The conclusions we have reached are summed up as
follows:
1. The finding of the Tribunal on charge No.iii is upheld.
2. The finding in respect of the charge No.v is
unsustainable.
3. The Commission is justified in holding that Clause 7 of
the Agreement is a restrictive trade practice within the
meaning of Clause (g) of Section 33(1) of M.R.T.P. Act
and it has the effect of distorting or restricting
competition. The direction of the Commission to amend
Clause 7 suitably is correct. Irrespective of the
termination of the Agreement between appellant and
R-2, the appellant should take steps to amend a similar
clause existing in other agreements of similar nature
with the dealers.
4. The Commission exceeded its jurisdiction in giving a
direction not to give effect to the letter terminating the
Agreement and to restore the supplies to the
complainant. Such a direction cannot be sustained in
the absence of a finding that the termination of
Agreement was contrary to the provisions of the Act or
it is a device to circumvent the provisions of the Act so
as to perpetuate the restrictive trade practice.

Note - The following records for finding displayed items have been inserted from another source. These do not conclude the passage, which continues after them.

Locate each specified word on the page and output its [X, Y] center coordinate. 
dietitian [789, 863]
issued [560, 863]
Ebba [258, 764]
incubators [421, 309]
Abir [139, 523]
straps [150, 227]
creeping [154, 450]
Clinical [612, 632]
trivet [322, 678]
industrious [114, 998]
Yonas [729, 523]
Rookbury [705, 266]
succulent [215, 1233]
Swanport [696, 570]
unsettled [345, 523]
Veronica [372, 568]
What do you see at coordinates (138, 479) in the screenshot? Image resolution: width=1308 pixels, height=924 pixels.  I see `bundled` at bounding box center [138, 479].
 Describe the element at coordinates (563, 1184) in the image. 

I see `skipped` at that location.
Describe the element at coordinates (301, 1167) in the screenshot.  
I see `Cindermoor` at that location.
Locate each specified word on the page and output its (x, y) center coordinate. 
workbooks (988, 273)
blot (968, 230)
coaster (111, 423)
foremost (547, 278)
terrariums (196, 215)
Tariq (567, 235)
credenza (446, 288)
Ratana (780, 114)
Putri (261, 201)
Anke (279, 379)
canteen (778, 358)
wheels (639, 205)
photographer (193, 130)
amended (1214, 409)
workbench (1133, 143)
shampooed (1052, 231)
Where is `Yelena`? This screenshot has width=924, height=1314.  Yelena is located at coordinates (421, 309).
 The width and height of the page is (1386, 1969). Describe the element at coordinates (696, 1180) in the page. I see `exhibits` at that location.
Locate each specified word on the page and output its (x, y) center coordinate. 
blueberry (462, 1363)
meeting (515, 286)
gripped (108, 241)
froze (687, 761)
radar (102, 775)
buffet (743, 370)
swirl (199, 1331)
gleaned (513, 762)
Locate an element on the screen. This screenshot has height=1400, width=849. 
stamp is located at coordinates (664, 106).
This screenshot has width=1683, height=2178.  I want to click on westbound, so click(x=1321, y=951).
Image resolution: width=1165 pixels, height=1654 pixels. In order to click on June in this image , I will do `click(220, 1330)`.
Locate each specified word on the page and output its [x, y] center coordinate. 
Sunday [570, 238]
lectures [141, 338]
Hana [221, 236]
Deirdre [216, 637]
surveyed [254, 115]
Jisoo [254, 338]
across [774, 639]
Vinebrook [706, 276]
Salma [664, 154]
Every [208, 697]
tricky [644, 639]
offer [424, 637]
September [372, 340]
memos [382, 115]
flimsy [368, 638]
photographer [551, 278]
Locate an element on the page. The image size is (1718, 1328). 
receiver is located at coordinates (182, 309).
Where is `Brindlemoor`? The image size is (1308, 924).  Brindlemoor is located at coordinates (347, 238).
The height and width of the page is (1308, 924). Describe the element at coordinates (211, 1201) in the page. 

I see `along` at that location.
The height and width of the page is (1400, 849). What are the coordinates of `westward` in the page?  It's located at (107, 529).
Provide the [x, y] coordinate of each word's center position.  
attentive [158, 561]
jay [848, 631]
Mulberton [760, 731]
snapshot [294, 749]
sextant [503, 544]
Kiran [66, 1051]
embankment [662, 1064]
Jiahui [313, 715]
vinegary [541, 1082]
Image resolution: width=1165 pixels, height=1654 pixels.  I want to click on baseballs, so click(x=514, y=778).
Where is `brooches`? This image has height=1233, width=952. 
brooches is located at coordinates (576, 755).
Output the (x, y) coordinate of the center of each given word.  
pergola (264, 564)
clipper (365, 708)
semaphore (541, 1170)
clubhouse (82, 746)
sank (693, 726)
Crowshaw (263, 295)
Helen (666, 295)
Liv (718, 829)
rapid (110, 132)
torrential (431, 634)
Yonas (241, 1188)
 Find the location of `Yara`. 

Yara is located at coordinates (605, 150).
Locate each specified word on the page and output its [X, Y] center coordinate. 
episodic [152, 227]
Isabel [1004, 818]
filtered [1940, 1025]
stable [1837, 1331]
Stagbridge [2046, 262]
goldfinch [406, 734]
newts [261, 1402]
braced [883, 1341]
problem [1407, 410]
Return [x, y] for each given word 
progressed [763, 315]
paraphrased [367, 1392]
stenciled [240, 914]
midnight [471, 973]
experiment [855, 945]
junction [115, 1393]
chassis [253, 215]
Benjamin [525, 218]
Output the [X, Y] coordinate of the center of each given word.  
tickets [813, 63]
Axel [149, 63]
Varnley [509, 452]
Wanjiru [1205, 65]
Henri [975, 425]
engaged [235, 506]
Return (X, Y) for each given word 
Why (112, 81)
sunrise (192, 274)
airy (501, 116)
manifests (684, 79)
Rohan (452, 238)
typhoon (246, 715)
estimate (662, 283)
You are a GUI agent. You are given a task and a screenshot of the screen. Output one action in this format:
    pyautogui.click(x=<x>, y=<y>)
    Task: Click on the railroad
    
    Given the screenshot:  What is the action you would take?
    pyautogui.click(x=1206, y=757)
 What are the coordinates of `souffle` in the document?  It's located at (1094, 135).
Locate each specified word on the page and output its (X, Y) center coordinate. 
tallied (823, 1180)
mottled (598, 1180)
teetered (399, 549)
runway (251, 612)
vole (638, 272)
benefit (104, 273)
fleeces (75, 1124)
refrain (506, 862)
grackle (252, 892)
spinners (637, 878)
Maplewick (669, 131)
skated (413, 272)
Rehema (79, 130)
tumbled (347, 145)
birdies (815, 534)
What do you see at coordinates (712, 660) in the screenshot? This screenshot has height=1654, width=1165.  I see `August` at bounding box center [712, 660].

5. The ’cease and desist’ order passed under Section
37(1)(a) becomes otiose and inoperative in view of the
fact that the contract stands terminated. The remedy
of the complainant (R-2) is to pursue his claim for
compensation under Section 12-B for the loss suffered
by him on account of the restrictive trade practice
covered by charge No.iii.
The appeal is disposed of accordingly without costs.